Importance of the donor unit on fluoranthene for selective detection of nitro aromatic explosives

In this work, two aggregation-induced emission enhancement (AIEE) materials encompassing phenyl (M1) and thiophene (T1) units flanked to fluoranthene were synthesized. We report a new packing polymorphic phase of M1 and the molecular interactions in the crystal lattice were stabilized by C[sbnd]H···π (2.882 Å) interactions. Single crystal X-ray diffraction (SXRD) studies revealed that high torsional angles of phenyl/thiophene unit on the fluoranthene endow weak π-π intermolecular interactions in the crystal lattice. The photophysical properties of M1 and T1 were explored in solution, solid-state and their AIEE phenomenon was studied in THF/water systems. Both the compounds show strong sky-blue emission at 453 nm (M1) and 460 nm (T1). The fluorescence lifetime and quantum yields are varied significantly in the aggregated form. The emission enhancement ascribed due to restricted intramolecular rotation (RIR) of thiophene/phenyl with central π-conjugated fluoranthene in the aggregation state. Distinct changes in the surface morphology, variation in the photophysical properties and energy levels by varying the THF/water ratios furnish its potential towards trace detection of different nitroaromatics.
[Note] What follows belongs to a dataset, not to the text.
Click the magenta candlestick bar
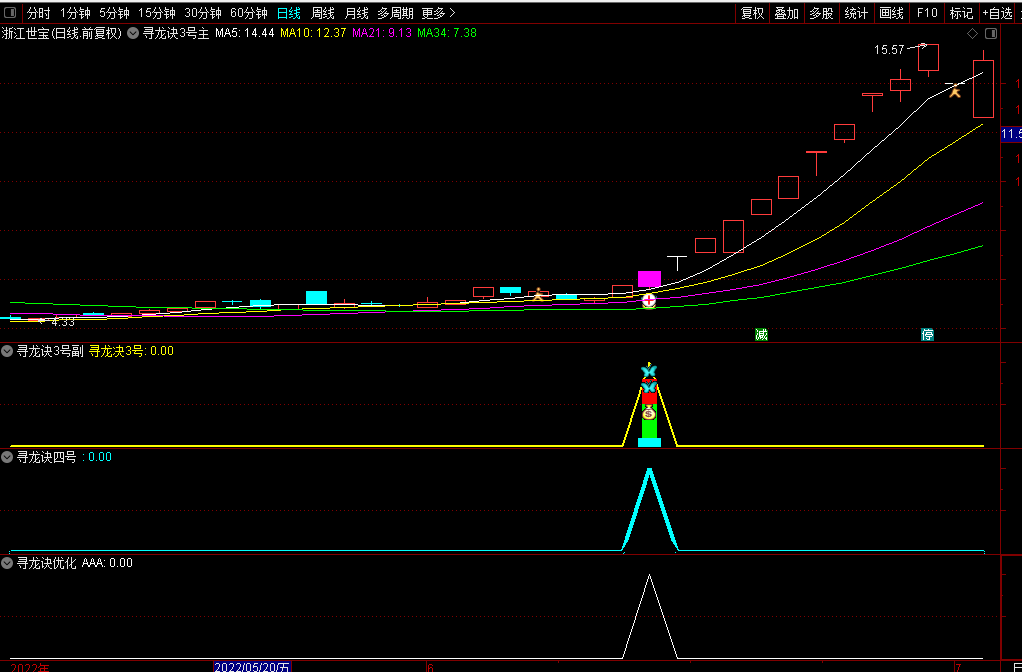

Both materials show high sensitivity and selectivity towards detection of Trinitrophenol (TNP), however, T1 showed a high quenching rate constant at f_w = 90 % (K_SV = 5.81 × 10⁴ M⁻¹) with LOD of 0.6 ppm at f_w = 70 %. The observed fluorescence quenching is attributed due to photoinduced electron transfer from fluoranthene to nitroaromatics through static quenching process. The remarkable efficiency of these fluorescent probes were further explored towards the analysis of river/tap water samples, suggesting their high potential for use in field analysis.